LOS ANGELES — The Green ran the gamut on their six-game sojourn. The Celtics were dominating, disappointing, brilliant, complacent, and resilient. Fittingly, the spectrum of the Celtics’ road experience was reflected in the way they wrapped up the trip, a tortuous and taxing overtime triumph over LeBron James and the Los Angeles Lakers.
Jaylen Brown said “every game is a different story line.” The 122-118 win at Crypto.com Arena on Tuesday felt like six games rolled into one. The headline is that the Celtics showed genuine grit in their last night in this Land of Make Believe.

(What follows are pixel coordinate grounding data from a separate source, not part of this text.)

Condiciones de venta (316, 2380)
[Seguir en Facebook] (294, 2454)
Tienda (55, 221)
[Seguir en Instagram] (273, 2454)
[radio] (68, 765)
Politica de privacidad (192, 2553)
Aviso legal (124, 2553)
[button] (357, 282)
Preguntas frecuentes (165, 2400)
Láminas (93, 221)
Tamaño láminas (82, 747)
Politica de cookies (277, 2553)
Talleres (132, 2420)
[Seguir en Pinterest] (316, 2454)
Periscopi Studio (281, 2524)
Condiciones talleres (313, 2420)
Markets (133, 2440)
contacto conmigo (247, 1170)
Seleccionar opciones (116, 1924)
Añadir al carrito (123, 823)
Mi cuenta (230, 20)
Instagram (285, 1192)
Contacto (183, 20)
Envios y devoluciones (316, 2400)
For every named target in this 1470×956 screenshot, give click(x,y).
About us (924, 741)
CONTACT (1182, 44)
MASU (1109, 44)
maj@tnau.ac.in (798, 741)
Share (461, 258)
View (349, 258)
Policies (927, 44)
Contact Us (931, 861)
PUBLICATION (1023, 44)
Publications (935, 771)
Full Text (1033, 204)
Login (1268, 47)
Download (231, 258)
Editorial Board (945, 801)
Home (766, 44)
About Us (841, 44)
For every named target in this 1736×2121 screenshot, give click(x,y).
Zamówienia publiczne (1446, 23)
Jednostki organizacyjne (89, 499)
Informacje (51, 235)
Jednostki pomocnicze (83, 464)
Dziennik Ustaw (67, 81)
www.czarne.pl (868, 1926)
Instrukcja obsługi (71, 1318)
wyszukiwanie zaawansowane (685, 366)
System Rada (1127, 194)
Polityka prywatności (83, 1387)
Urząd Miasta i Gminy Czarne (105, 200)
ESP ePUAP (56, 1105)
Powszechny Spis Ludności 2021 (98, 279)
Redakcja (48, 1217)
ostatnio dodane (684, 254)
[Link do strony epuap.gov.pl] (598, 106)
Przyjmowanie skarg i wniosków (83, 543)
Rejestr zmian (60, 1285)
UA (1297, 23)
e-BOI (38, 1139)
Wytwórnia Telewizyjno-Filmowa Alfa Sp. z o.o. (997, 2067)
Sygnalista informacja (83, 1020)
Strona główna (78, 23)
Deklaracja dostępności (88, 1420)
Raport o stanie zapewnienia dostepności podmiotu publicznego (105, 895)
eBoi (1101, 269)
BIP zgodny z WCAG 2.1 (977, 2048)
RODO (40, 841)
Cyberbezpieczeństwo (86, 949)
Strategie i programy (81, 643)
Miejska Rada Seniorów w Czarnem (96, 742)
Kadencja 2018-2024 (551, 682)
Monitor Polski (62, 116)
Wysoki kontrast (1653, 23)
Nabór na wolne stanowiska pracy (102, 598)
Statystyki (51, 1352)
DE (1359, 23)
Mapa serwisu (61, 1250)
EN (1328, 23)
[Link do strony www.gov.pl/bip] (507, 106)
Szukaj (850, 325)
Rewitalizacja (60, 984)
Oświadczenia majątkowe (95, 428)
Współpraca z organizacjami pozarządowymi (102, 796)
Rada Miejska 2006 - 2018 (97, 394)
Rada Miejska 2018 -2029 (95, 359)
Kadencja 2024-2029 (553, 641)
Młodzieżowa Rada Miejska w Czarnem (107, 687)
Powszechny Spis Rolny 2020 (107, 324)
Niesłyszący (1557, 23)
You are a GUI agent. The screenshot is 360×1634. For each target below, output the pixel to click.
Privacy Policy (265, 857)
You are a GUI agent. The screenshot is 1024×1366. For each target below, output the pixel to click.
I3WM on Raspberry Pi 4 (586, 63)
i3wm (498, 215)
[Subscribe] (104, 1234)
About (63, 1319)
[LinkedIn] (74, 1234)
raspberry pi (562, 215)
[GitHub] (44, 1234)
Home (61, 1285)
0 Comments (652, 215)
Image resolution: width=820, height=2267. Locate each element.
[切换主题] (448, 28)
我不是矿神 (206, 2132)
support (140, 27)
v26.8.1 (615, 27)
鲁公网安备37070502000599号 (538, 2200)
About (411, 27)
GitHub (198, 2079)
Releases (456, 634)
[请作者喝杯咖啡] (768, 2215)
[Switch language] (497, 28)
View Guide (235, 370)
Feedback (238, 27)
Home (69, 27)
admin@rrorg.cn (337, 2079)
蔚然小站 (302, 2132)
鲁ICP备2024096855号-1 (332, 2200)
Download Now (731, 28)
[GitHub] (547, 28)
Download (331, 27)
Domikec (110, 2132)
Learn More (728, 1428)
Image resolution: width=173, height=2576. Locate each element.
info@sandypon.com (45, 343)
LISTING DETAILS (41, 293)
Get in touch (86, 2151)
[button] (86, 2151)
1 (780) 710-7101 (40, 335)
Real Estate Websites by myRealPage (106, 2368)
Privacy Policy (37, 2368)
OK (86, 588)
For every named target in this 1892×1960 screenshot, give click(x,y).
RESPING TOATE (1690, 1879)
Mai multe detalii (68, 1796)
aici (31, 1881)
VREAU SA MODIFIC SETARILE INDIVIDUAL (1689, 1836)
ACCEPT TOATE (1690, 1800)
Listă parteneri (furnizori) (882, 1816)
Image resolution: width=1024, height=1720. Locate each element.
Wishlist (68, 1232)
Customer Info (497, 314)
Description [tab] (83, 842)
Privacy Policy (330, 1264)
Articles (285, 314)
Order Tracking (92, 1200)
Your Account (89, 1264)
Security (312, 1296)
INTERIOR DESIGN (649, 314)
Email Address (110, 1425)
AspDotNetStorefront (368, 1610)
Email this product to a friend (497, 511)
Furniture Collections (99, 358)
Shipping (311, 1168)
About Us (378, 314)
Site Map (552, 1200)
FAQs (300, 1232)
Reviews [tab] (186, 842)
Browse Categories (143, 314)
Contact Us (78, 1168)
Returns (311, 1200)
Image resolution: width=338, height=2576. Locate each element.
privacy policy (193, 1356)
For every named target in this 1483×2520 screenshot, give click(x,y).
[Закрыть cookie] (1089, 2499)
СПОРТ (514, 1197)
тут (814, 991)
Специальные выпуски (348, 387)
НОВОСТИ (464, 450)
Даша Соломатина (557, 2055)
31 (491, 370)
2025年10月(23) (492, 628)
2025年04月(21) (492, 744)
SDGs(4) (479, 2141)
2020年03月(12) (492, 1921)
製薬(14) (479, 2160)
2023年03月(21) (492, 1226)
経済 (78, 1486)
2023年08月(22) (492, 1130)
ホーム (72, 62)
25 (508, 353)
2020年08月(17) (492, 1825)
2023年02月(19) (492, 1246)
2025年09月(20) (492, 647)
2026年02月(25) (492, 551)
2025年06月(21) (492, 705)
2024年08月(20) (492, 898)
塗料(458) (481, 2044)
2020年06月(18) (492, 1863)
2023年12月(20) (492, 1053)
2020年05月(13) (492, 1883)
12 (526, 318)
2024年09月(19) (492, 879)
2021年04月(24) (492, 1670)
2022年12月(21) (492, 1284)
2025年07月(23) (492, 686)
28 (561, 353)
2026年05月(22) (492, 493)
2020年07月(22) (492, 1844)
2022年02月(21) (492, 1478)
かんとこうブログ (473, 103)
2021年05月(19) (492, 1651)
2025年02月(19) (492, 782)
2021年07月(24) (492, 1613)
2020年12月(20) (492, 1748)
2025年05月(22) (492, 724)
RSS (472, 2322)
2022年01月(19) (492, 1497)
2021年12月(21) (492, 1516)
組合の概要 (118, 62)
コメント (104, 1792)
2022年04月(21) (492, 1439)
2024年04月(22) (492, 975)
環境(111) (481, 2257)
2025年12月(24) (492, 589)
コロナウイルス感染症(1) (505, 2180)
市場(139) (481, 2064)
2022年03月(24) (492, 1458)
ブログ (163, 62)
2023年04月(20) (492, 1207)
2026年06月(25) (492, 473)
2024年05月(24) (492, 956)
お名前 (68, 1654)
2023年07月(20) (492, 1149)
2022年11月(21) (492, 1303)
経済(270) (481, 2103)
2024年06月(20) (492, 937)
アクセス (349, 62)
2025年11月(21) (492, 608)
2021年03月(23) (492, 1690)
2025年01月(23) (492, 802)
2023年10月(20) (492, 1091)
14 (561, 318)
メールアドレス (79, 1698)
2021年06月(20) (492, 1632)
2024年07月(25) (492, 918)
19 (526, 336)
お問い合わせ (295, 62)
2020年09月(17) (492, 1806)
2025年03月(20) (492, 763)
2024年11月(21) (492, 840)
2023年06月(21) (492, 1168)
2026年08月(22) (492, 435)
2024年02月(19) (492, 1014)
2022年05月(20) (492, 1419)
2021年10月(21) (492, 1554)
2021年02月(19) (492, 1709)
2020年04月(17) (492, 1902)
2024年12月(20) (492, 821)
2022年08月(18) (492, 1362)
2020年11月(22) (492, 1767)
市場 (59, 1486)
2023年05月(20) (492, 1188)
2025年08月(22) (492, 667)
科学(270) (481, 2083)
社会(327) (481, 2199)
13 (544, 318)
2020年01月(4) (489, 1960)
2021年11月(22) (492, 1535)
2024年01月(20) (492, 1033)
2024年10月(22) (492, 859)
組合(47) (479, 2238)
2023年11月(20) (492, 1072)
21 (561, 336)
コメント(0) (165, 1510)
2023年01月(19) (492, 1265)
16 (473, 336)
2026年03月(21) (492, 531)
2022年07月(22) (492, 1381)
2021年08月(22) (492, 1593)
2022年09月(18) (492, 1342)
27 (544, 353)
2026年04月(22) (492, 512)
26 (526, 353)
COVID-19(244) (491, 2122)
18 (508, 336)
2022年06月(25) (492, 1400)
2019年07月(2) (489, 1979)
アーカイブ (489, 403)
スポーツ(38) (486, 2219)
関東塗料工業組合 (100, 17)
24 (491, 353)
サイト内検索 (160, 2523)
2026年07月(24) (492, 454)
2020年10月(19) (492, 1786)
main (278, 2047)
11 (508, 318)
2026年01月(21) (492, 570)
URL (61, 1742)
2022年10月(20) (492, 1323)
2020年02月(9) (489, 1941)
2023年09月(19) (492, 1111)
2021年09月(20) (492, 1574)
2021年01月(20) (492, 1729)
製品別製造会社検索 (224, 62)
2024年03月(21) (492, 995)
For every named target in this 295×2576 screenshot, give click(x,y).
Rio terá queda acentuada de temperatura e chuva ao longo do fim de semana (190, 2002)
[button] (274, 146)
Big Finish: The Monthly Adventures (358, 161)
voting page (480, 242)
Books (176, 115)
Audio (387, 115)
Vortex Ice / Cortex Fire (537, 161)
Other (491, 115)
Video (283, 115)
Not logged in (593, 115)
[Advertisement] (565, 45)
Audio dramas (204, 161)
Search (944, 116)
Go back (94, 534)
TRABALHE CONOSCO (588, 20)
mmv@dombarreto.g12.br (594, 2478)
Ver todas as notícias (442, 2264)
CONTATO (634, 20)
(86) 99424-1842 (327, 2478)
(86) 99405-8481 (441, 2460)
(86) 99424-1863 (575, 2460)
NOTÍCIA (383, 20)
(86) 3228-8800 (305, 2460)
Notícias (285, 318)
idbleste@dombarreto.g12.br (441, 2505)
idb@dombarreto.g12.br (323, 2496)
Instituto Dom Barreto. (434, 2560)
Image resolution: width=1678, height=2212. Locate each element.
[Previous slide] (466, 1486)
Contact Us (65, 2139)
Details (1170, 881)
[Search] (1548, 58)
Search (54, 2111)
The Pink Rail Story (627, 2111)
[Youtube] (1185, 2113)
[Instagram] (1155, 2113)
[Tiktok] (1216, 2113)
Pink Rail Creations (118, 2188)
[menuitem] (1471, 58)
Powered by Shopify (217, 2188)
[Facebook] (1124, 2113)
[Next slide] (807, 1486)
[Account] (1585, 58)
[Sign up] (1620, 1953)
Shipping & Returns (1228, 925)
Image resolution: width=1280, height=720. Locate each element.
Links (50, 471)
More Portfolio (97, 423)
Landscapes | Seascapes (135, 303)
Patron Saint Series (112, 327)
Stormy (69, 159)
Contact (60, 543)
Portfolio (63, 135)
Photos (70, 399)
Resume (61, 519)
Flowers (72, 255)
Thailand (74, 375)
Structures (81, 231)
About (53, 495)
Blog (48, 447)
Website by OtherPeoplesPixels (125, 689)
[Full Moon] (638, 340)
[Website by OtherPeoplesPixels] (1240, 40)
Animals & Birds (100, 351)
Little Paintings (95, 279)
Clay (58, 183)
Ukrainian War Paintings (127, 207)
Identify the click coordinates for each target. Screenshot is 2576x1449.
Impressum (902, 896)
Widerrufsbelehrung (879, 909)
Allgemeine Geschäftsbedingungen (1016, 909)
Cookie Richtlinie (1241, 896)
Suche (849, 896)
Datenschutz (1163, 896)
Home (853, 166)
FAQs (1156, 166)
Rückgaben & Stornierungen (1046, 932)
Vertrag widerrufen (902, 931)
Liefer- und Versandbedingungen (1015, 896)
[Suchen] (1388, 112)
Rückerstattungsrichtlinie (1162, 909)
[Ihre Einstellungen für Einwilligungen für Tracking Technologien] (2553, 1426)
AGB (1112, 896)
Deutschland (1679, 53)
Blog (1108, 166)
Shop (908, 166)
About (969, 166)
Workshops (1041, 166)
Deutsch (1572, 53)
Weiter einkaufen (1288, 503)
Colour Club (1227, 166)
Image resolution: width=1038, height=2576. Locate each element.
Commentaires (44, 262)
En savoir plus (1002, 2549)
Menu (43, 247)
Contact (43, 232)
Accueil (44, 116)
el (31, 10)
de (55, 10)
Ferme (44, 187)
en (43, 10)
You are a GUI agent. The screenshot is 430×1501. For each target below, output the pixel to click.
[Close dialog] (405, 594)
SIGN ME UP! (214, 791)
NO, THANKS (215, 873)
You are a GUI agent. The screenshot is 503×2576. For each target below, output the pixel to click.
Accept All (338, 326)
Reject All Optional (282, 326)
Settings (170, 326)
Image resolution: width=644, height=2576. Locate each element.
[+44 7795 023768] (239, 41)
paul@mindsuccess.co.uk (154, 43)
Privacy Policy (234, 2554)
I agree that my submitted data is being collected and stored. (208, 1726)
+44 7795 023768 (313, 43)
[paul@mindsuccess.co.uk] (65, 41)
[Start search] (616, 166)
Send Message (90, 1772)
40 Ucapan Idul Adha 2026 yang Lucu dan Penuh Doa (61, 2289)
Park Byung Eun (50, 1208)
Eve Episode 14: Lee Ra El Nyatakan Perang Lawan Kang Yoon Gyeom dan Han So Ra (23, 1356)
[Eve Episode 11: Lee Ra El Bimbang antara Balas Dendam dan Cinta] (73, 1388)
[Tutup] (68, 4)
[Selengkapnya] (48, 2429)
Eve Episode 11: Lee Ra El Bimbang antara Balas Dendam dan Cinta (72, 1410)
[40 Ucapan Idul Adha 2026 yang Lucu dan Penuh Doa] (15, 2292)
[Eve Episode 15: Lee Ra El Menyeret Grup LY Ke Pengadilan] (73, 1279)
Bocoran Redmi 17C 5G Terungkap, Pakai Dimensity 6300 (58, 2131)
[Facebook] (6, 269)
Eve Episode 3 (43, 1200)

Sure, it’s only December, but you get the feeling this 10-day odyssey is going to be a touchstone for the Celtics. The second-longest road trip of the season simulated a playoff series with peaks and valleys, mental and physical exhaustion, and the mandate to respond under pressure. Not coincidentally, the 4-2 mark the Celtics authored on the trip looks like the final tally from a best-of-seven playoff series.
Time will tell if the Celtics redecorate the rafters with Banner No. 18. But they displayed championship mettle after getting drubbed in consecutive games by the Warriors and Clippers, outlasting the Lakers on the second night of a back-to-back in what the locals call DTLA, shorthand for downtown LA.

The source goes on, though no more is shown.